Repository files navigation

Interactive LLM Proxy Server

This project is a swiss-army knife for anyone hacking on language models and agentic workflows. It sits between your LLM-aware client and any LLM backend, allowing you to translate, reroute, and augment requests on the fly. With the proxy, you can execute chat-embedded commands, override models, rotate API keys, prevent loops, and inspect every token exchanged—all from a single, drop-in gateway.

Core Features

  • Multi-Protocol Gateway: Use any client (OpenAI, Anthropic, Gemini) with any backend. The proxy handles the protocol conversion automatically.
  • Dynamic Model Override: Force an application to use a specific model via in-chat commands (!/set(model=...)) without changing client code.
  • Automated API Key Rotation: Configure multiple API keys for a backend (e.g., GEMINI_API_KEY_1, GEMINI_API_KEY_2).
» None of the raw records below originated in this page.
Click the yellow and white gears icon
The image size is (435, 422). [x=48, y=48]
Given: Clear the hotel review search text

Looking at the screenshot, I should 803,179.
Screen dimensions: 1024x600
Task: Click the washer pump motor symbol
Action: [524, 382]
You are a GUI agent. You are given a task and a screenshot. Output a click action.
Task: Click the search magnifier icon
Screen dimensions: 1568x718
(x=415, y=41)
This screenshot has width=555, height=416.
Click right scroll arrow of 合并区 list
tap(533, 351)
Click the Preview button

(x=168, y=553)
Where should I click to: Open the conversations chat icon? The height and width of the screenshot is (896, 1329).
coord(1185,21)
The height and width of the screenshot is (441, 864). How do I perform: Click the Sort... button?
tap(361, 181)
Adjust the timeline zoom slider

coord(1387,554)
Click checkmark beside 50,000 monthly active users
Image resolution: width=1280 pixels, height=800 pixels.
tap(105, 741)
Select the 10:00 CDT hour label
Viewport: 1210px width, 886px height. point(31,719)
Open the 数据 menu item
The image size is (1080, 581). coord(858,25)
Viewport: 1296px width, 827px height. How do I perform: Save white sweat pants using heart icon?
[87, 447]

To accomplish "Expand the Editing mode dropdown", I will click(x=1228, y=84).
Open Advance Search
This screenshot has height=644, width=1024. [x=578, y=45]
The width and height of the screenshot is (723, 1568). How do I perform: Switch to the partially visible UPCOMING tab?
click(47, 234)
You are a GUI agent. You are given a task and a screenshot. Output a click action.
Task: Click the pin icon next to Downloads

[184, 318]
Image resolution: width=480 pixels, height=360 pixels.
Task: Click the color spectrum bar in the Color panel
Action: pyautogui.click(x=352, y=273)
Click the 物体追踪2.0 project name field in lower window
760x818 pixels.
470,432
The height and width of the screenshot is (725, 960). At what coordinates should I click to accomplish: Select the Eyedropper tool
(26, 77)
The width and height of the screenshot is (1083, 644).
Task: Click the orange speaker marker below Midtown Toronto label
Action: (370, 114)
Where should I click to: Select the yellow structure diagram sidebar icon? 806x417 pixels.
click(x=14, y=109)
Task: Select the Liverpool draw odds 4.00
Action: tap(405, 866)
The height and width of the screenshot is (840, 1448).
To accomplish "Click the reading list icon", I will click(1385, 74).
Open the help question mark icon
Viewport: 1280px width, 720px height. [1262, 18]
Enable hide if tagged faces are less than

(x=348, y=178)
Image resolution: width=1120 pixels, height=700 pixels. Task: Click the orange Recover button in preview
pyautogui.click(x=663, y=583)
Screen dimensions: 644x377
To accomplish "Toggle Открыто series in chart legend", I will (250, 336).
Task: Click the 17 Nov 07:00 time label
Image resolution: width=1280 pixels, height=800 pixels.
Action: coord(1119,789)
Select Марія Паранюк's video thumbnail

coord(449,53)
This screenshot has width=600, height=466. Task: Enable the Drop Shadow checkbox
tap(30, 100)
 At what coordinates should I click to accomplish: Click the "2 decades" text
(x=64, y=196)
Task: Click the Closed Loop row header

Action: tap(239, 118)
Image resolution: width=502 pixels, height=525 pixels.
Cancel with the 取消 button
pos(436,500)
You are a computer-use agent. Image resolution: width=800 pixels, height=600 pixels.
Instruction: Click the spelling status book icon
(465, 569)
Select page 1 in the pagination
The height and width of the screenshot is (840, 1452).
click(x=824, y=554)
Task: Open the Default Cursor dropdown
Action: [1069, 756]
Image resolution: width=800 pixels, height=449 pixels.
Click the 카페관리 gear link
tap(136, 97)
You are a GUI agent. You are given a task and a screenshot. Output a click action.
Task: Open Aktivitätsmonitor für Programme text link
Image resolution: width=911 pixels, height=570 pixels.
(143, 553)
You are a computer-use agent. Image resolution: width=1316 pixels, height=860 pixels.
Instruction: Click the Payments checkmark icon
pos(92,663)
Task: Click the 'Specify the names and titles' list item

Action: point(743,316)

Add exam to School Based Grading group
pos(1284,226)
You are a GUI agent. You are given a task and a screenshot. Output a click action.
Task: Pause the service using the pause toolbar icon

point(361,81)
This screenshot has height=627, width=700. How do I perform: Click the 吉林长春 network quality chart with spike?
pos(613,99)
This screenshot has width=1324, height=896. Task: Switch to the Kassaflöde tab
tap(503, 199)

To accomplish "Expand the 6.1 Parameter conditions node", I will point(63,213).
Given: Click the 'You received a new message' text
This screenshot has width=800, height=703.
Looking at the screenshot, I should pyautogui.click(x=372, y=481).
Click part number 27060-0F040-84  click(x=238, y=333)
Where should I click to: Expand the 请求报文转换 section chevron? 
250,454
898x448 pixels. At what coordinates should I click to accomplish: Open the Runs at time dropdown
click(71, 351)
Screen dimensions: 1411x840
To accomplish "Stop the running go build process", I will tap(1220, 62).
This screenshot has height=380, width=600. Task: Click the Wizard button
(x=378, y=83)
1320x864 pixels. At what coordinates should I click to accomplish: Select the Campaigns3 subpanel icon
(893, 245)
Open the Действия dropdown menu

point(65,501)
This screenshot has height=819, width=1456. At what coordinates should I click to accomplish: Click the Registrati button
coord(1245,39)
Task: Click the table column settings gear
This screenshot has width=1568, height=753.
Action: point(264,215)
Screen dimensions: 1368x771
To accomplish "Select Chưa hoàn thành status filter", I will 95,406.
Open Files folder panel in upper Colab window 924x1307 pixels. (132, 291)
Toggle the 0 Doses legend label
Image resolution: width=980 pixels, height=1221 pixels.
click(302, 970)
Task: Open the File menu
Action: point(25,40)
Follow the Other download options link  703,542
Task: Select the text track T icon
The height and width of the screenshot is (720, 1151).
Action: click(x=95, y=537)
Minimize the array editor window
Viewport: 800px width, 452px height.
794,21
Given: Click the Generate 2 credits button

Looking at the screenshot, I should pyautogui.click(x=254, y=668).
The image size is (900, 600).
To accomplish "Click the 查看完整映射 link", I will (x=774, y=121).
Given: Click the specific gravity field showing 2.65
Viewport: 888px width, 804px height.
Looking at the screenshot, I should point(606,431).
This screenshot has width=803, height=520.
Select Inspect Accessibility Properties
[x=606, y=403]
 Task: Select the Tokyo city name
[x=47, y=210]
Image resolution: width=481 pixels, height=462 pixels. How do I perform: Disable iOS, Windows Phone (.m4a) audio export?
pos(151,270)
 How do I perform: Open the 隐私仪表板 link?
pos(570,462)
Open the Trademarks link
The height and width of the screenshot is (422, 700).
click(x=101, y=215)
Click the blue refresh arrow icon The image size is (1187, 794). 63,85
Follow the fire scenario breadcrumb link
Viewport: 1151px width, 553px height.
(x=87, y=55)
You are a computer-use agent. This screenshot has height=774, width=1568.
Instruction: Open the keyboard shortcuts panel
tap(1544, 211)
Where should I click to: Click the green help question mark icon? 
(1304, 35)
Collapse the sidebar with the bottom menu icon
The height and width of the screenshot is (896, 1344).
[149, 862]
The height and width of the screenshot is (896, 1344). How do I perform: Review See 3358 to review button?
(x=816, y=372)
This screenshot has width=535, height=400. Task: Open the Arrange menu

The proxy automatically rotates them to maximize usage and bypass rate limits.
  • Resilient Failover Routing: Define fallback rules to automatically switch to different models or backends if a request fails. See the example use case below.
  • Gemini CLI Gateway: Expose your local, free-tier Gemini CLI as a standard API endpoint for any client to use.
  • Advanced Loop Detection: Automatically detects and halts repetitive loops in real-time. Enabled by default and configurable via LOOP_DETECTION_* environment variables.
  • Comprehensive Usage Tracking: Logs all requests to a local database with endpoints (/usage/stats, /usage/recent) for monitoring costs and performance.
  • In-Chat Command System: Control the proxy on the fly using commands inside your prompts (e.g., !/help, !/set(backend=...)).
  • Security: Automatically redacts API keys and other secrets from prompts before they are sent to the LLM.
  • Unified Reasoning & Temperature Control: The proxy understands and translates reasoning parameters (e.g., reasoning_effort, thinking_budget) and temperature settings across different backends, providing consistent control.

Supported APIs & Protocol Conversion

The proxy normalises requests internally, meaning any front-end can be wired to any back-end. This unlocks powerful protocol-conversion scenarios.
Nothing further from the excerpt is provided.